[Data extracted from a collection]
☆ ☆ ☆ ☆ ☆ ☆ ☆

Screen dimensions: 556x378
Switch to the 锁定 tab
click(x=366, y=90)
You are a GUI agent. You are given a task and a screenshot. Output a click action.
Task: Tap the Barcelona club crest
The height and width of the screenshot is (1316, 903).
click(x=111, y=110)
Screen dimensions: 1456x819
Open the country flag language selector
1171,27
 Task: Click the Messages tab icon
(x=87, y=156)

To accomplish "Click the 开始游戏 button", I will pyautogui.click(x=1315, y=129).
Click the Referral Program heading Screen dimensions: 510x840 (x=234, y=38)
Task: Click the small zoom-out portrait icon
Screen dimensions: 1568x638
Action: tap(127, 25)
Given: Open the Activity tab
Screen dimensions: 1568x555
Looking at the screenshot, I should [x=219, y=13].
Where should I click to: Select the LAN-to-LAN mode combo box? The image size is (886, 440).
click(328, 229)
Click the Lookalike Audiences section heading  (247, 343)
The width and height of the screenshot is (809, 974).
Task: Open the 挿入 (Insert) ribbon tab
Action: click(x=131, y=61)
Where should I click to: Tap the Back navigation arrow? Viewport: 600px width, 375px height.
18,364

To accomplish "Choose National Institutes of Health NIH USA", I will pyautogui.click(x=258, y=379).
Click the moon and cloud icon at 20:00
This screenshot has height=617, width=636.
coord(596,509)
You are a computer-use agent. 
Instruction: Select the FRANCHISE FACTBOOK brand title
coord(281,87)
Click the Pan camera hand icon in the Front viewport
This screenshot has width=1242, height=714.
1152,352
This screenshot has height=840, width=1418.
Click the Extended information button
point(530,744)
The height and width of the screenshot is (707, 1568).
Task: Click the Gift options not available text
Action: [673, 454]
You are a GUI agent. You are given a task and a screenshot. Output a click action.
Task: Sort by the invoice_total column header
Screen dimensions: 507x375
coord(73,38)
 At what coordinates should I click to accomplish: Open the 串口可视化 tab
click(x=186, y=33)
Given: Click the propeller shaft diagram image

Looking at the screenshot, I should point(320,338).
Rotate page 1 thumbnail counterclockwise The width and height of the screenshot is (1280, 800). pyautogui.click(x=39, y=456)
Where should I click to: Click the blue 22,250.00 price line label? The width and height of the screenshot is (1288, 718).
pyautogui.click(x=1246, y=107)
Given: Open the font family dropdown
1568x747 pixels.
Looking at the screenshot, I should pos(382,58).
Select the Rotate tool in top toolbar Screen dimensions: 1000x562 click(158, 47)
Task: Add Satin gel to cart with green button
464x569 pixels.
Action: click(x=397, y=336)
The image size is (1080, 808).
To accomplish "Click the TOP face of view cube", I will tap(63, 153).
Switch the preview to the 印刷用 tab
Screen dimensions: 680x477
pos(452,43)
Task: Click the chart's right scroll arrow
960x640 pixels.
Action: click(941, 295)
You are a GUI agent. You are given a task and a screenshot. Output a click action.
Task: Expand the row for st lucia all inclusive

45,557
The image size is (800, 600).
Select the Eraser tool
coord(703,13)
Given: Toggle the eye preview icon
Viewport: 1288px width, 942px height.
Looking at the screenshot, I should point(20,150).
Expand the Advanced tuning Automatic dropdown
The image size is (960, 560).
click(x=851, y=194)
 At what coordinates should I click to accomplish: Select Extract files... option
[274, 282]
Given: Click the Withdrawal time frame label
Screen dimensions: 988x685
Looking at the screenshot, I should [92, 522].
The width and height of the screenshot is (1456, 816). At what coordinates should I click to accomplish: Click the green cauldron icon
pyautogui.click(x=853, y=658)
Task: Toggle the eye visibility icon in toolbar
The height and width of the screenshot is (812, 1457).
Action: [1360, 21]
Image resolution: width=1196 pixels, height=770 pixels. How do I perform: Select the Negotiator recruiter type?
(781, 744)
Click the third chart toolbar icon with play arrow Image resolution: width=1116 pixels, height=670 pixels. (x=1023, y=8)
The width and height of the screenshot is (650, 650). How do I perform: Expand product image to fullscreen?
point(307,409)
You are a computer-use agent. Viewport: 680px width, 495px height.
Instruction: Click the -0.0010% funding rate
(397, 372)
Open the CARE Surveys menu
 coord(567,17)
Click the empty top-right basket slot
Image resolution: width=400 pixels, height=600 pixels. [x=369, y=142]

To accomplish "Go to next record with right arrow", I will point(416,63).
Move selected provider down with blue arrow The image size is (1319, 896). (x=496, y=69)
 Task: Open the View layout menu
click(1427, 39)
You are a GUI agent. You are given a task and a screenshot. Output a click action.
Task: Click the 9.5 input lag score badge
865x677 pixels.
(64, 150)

☆ ☆ ☆ ☆ ☆ ☆ ☆

**YOUR ASSIGNMENT:** Print exactly the lines from the one with "You are a computer-use agent. Viewport: 680px" through the end of the data, inclusive.

**RESPONSE BELOW:**
You are a computer-use agent. Viewport: 680px width, 495px height.
Instruction: Click the -0.0010% funding rate
(397, 372)
Open the CARE Surveys menu
 coord(567,17)
Click the empty top-right basket slot
Image resolution: width=400 pixels, height=600 pixels. [x=369, y=142]

To accomplish "Go to next record with right arrow", I will point(416,63).
Move selected provider down with blue arrow The image size is (1319, 896). (x=496, y=69)
 Task: Open the View layout menu
click(1427, 39)
You are a GUI agent. You are given a task and a screenshot. Output a click action.
Task: Click the 9.5 input lag score badge
865x677 pixels.
(64, 150)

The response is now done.